▶ _Task description_:
Copy out the text about marching bands below word for word, from its heading to its last sentence.

▶ _Source text_:
##########

Why do marching bands always sound out of tune?

Or simply have the marching band and the concert band be separate units. At my first high school, the marching band and concert band were the same group, just at different times of year and in different uniforms. I think that was the standard practice for HS, at least in that school district.

At my second HS, in a different city, the band director (“Sarge”, everybody called him) directed three groups: the Wind Ensemble (WE), the Jazz Ensemble (JE), and the Golden Apple Band (GAB), which was the marching band. (This HS also had a full orchestra, but that had a different conductor). Each group had a different purpose, and Sarge handled each group differently. Naturally, there was a lot of overlap between the groups; everybody in the JE (except for the bass player and the pianists) was also in the WE, and the WE and the GAB shared most of the same members, but there were plenty of kids who played only in one or the other.

##########

▶ _Collected material_:

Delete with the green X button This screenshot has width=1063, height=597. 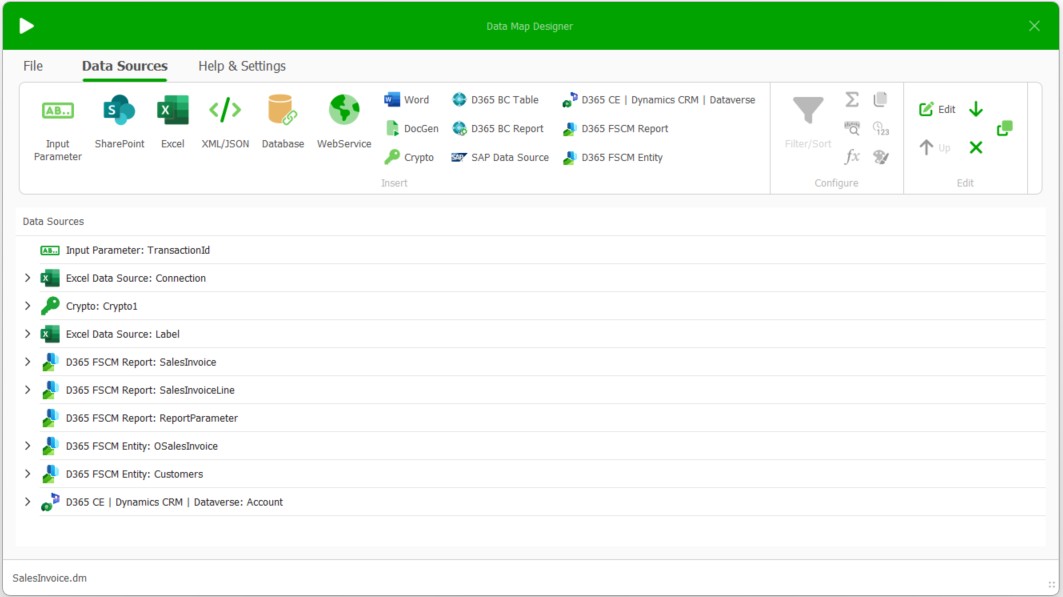coord(974,148)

##########

▶ _Output below_:
Why do marching bands always sound out of tune?

Or simply have the marching band and the concert band be separate units. At my first high school, the marching band and concert band were the same group, just at different times of year and in different uniforms. I think that was the standard practice for HS, at least in that school district.

At my second HS, in a different city, the band director (“Sarge”, everybody called him) directed three groups: the Wind Ensemble (WE), the Jazz Ensemble (JE), and the Golden Apple Band (GAB), which was the marching band. (This HS also had a full orchestra, but that had a different conductor). Each group had a different purpose, and Sarge handled each group differently. Naturally, there was a lot of overlap between the groups; everybody in the JE (except for the bass player and the pianists) was also in the WE, and the WE and the GAB shared most of the same members, but there were plenty of kids who played only in one or the other.